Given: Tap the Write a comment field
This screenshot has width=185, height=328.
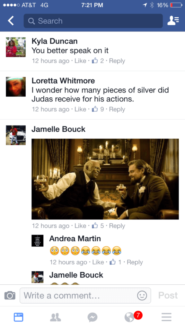Looking at the screenshot, I should (x=85, y=295).
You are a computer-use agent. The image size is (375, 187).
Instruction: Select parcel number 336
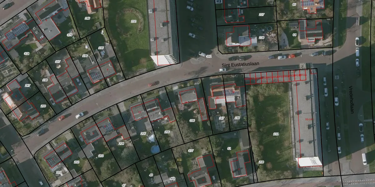pyautogui.click(x=192, y=120)
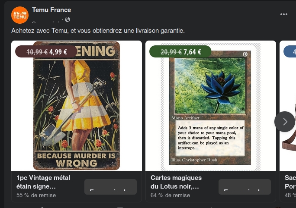Viewport: 296px width, 208px height.
Task: Click the '55 % de remise' discount text
Action: click(36, 195)
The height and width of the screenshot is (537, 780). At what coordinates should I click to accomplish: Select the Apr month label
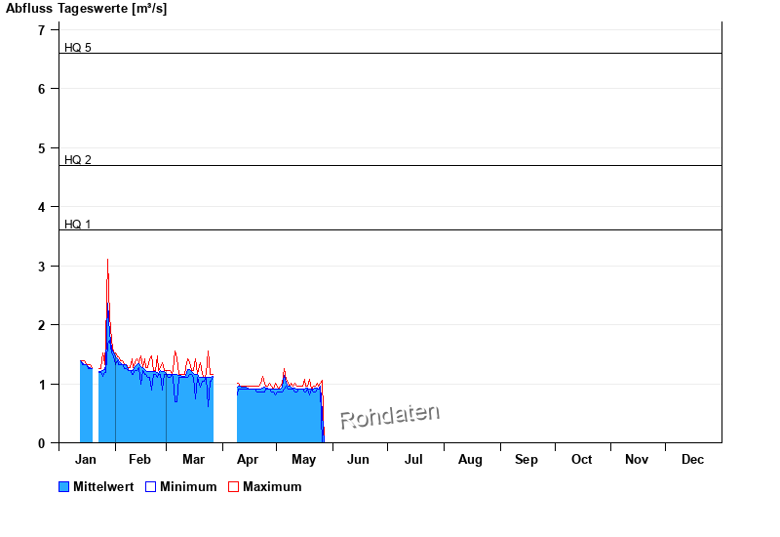[248, 459]
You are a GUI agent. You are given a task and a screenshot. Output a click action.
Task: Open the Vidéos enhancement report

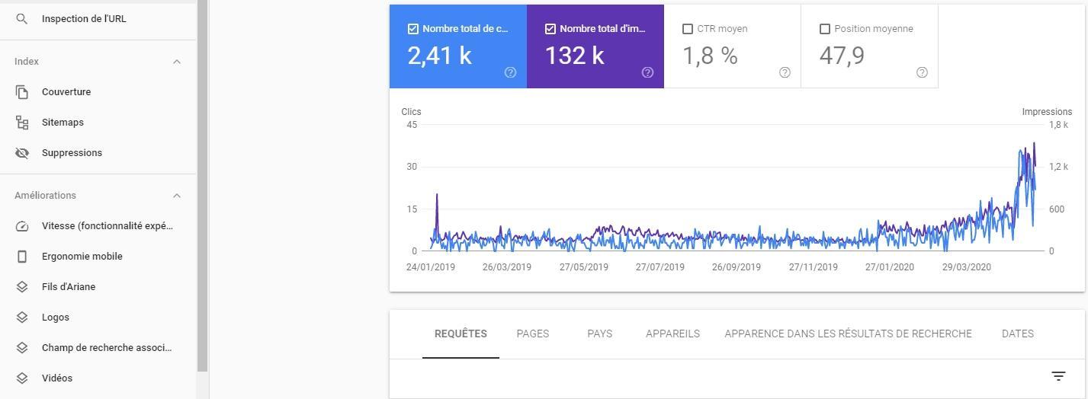57,378
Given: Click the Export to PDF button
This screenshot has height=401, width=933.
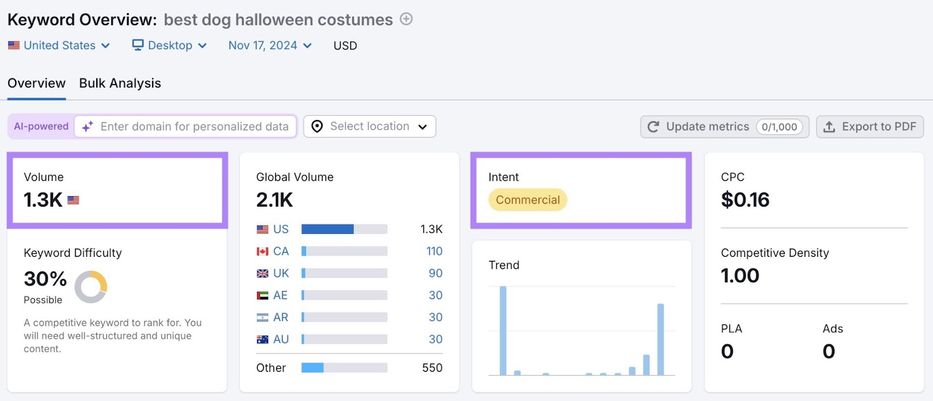Looking at the screenshot, I should [x=869, y=127].
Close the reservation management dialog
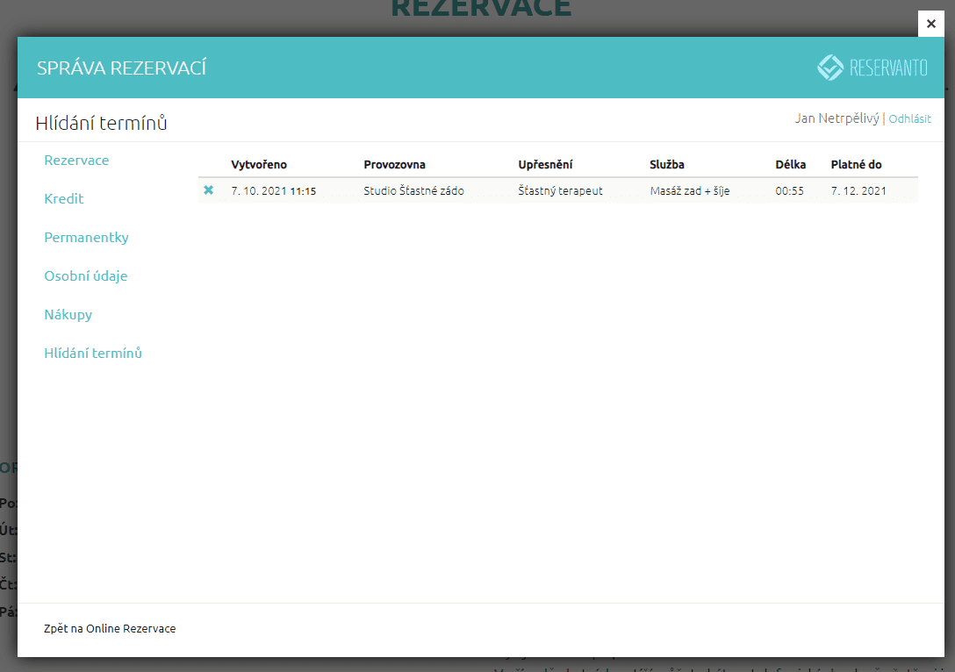 pos(931,24)

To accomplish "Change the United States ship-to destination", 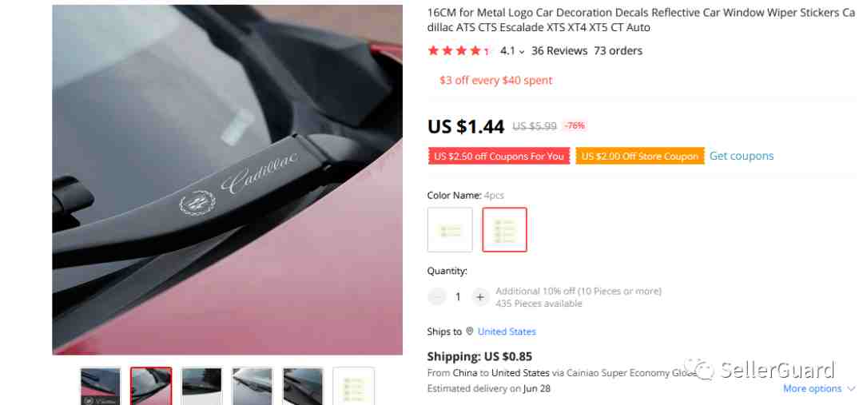I will [507, 332].
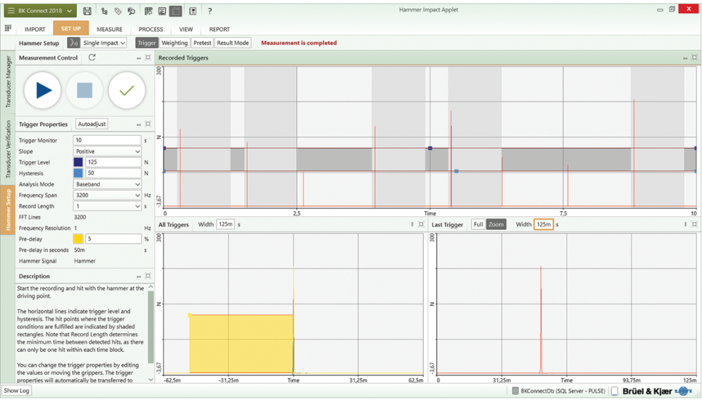Click the Autoadjust button
702x401 pixels.
[91, 124]
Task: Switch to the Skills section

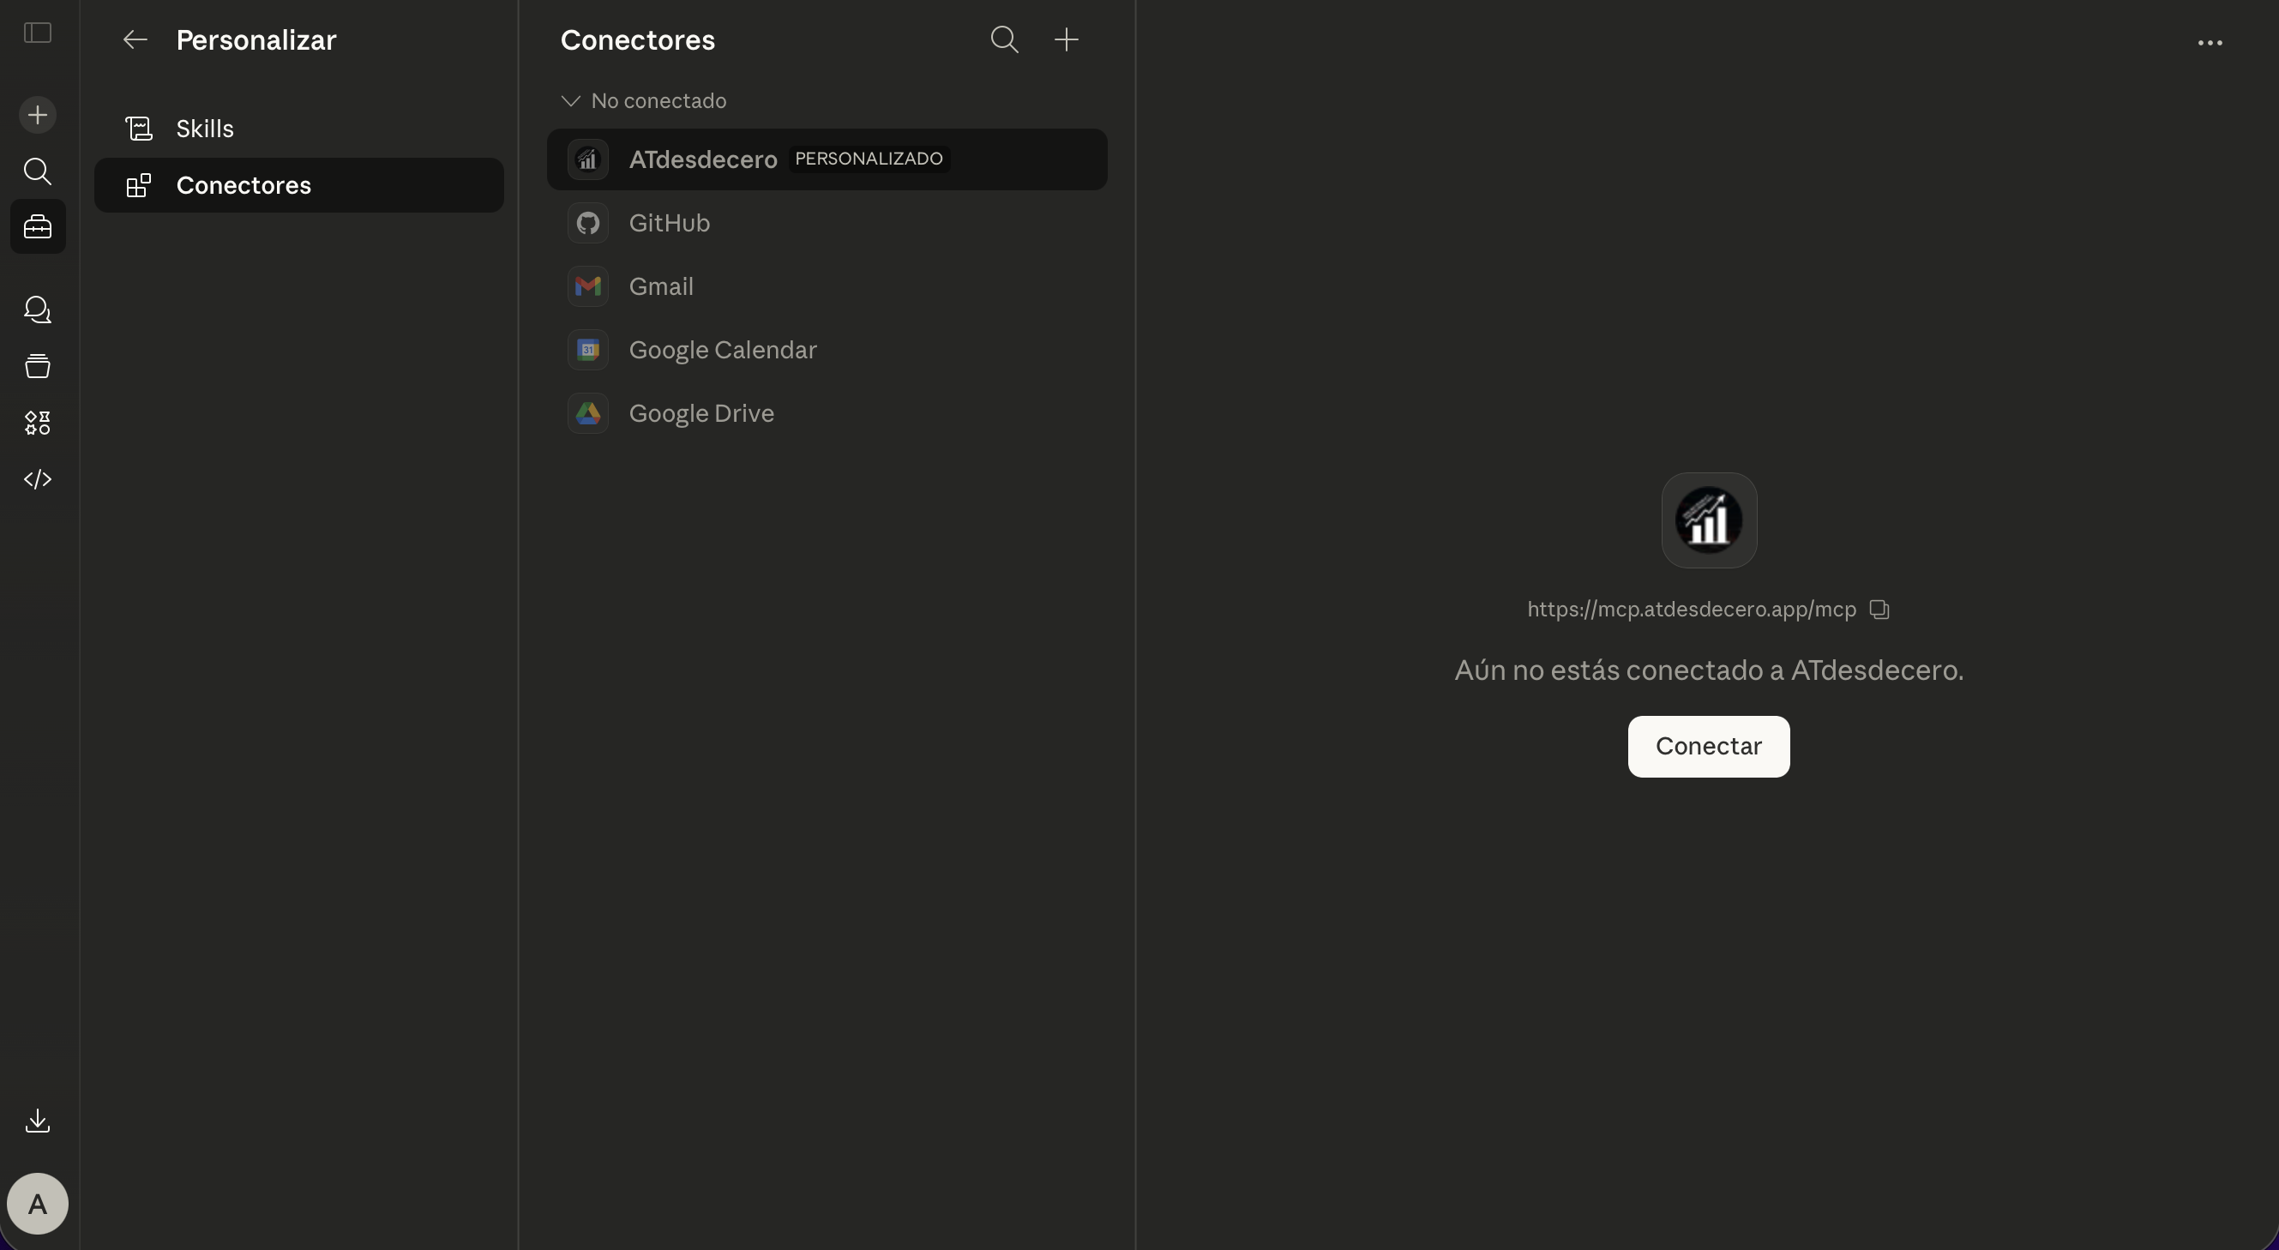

━━━━

**Task to carry out**
Copy the material above word for word, starting at its beginning and ending with the line that contains "Action: click(36, 195)", including that line, and leave the pictures out.

**Problem solution**
Given: Tap the Write a comment field
This screenshot has width=185, height=328.
Looking at the screenshot, I should (x=85, y=295).
You are a computer-use agent. The image size is (375, 187).
Instruction: Select parcel number 336
pyautogui.click(x=192, y=120)
Viewport: 296px width, 208px height.
Task: Click the '55 % de remise' discount text
Action: click(36, 195)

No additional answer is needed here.